# How old were you when you got into an apprenticeship?



## DownInGeorgia (Feb 22, 2015)

Did you take a pay cut to do something you very interested in? How did you manage if so? Brag about what the trade has given you!


----------



## backstay (Feb 3, 2011)

Never did, I think I was born an electrician. My mother cleaned out the attic when they sold their house and found a 1961 or 62 code book I had written my name in. I was born in 1959!


----------



## Signal1 (Feb 10, 2016)

17

A decent career with good pay. Always had employer sponserd health care (even during the period I was an owner), good retirement savings with 20 or so years to go.

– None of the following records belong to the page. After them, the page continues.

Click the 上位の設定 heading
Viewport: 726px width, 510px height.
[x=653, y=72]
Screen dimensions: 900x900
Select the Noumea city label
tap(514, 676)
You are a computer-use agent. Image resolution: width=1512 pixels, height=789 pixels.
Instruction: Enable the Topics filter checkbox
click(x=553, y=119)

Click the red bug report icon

Make no mistake though, these things do not come easy.


----------



## PokeySmokey (Nov 14, 2017)

I was as old as my tongue and a little older than my teeth when started my Electrical Apprenticeship!

NB: I started in 1964.


----------



## chicken steve (Mar 22, 2011)

84' was my first code book, night school and day work was easier in my 20's 

One instructor was an Ex Nav SeaBee , _christ on a cracker_ was he ever a 'n prick, held the record for washouts

Ran into him a decade later, shook his hand and thanked him:thumbsup:

I've had a good career , no regrets :thumbsup:~CS~:thumbsup:


----------



## DownInGeorgia (Feb 22, 2015)

Signal1 said:


> 17
> 
> A decent career with good pay. Always had employer sponserd health care (even during the period I was an owner), good retirement savings with 20 or so years to go.
> 
> Make no mistake though, these things do not come easy.

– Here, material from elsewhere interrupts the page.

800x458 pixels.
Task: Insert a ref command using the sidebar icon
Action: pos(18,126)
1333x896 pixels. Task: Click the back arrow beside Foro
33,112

You had your own thing going at one point?


----------



## DownInGeorgia (Feb 22, 2015)

PokeySmokey said:


> I was as old as my tongue and a little older than my teeth when started my Electrical Apprenticeship!
> 
> NB: I started in 1964.


Wow! Retired by now I'd imagine. Did you ever specialize in any particular area?


----------



## DownInGeorgia (Feb 22, 2015)

chicken steve said:


> 84' was my first code book, night school and day work was easier in my 20's
> 
> One instructor was an Ex Nav SeaBee , _christ on a cracker_ was he ever a
> 
> ...


Thanks for the reply Steve, not retired yet are we?


----------



## Southeast Power (Jan 18, 2009)

I was 22 that was back in 1982. I had my journeyman license when I was 25, an IBEW yellow ticket since 1997, Masters in 93 and have kept active as a contractor since 94.
It's been quite an adventure with 5 years left to go.


----------



## DownInGeorgia (Feb 22, 2015)

Southeast Power said:


> I was 22 that was back in 1982. I had my journeyman license when I was 25, an IBEW yellow ticket since 1997, Masters in 93 and have kept active as a contractor since 94.
> It's been quite an adventure with 5 years left to go.

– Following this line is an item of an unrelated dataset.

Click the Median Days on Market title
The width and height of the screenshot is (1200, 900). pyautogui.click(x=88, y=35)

You were in your 20's through the 80's?? How was that? From your name I'm going to go out on a limb here and deduce you live in the south east, whereabouts are you?


----------



## PokeySmokey (Nov 14, 2017)

Retired: Yes

Started in Electrical Construction: Residential, Light Commercial and Light Industrial.
Progressed into Heavy Electrical Industrial Construction; (125KV and 230KV Switchyards; 600 volt and 4160 volt metal clad switchgear, Motors and controls from fractional HP to over 5000 HP, 350 MW Generators including Tandem sets. Conduit, Cable Trays, Conveyor systems to transfer Coal to eight large boilers. Etc, Etc, ....

Went into Electrical Maintenance; worked in (Metal Stampings plant, Electric Plating, Air make-up units); (Foundry Induction Furnaces, Overhead Cranes, etc); (Food Processing Plant, Pressurized Dry Product Transfer Systems, Freezer equipment, Elevators).

Heavy Industrial Maintenance: 600 volt and 4160 volt metal clad switchgear, Motors and controls from fractional HP to over 5000 HP, 350 MW Generators including Tandem sets. Conduit, Cable Trays, Conveyor systems to transfer Coal to eight large boilers. Instrumentation, Computers, Etc, Etc, ....

Energy Services for Energy Efficient Lighting, Motors, Processes, also Computer support.

Ended up specializing in Computer Support for a large Hydro Electric Utility Company: Data Servers, E-Mail Servers, Print Servers, Desktop Support (software and hardware), Backup Systems. Even did a run on a Computer Support Help Desk.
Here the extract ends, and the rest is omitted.